YOUR INSTRUCTIONS:
Where a line below includes the word "will", copy that line.

*** Opening of AVAILABLE RECORDS ***

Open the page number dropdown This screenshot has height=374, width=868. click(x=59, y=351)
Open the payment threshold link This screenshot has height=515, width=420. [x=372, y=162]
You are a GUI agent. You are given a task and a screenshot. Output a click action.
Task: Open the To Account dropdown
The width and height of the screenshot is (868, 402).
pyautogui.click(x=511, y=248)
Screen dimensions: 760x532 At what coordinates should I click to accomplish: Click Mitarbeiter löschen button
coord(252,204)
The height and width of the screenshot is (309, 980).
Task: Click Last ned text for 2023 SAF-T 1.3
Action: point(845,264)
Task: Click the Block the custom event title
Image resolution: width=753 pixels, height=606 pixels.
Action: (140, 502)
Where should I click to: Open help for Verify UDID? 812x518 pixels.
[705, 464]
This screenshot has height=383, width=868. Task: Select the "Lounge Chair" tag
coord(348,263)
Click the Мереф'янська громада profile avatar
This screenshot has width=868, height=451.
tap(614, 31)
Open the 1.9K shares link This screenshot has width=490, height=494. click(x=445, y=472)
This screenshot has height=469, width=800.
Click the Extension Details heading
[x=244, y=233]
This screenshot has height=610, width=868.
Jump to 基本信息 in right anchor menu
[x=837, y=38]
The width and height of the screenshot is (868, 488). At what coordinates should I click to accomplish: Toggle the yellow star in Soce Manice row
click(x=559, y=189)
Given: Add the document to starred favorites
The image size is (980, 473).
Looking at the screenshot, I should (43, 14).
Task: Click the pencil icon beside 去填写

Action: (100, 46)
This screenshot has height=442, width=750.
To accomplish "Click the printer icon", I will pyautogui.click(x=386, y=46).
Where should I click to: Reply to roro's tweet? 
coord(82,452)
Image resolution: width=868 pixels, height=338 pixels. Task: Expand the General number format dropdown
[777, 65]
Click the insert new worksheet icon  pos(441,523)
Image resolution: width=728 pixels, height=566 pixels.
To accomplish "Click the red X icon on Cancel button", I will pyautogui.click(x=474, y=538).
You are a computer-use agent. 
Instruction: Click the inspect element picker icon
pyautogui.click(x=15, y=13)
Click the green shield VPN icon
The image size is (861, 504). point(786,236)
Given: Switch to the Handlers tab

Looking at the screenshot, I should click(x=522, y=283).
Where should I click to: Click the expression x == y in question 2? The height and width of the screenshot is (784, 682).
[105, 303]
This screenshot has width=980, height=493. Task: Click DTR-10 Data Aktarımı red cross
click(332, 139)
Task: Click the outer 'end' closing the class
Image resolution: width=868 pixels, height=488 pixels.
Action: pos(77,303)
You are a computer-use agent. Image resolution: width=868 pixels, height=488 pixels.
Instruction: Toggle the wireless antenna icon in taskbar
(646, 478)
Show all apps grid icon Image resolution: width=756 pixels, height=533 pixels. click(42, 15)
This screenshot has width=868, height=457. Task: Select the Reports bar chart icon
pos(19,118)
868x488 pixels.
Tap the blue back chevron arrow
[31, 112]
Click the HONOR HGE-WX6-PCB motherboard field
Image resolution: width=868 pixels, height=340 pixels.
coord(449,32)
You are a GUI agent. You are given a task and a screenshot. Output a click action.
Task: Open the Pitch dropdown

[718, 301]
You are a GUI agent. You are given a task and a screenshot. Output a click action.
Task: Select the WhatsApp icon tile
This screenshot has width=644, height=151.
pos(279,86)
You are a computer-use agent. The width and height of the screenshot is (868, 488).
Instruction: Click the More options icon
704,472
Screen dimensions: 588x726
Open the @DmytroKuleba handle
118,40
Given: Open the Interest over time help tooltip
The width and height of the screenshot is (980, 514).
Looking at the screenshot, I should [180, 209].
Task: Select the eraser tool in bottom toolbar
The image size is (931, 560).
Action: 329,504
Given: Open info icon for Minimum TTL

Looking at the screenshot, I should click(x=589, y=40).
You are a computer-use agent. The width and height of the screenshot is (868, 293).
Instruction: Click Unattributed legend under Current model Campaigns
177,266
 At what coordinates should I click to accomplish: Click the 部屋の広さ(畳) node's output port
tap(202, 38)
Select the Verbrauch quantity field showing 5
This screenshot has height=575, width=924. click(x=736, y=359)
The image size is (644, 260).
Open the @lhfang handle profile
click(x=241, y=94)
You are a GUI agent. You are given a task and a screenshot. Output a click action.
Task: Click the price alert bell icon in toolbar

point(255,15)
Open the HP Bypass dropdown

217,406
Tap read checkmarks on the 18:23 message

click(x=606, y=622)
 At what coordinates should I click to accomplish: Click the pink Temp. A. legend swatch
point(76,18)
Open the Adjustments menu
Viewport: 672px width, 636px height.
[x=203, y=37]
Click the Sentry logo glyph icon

*** Close of AVAILABLE RECORDS ***

COMPLETED EXERCISE:
To accomplish "Click the printer icon", I will pyautogui.click(x=386, y=46).
To accomplish "Click the red X icon on Cancel button", I will pyautogui.click(x=474, y=538).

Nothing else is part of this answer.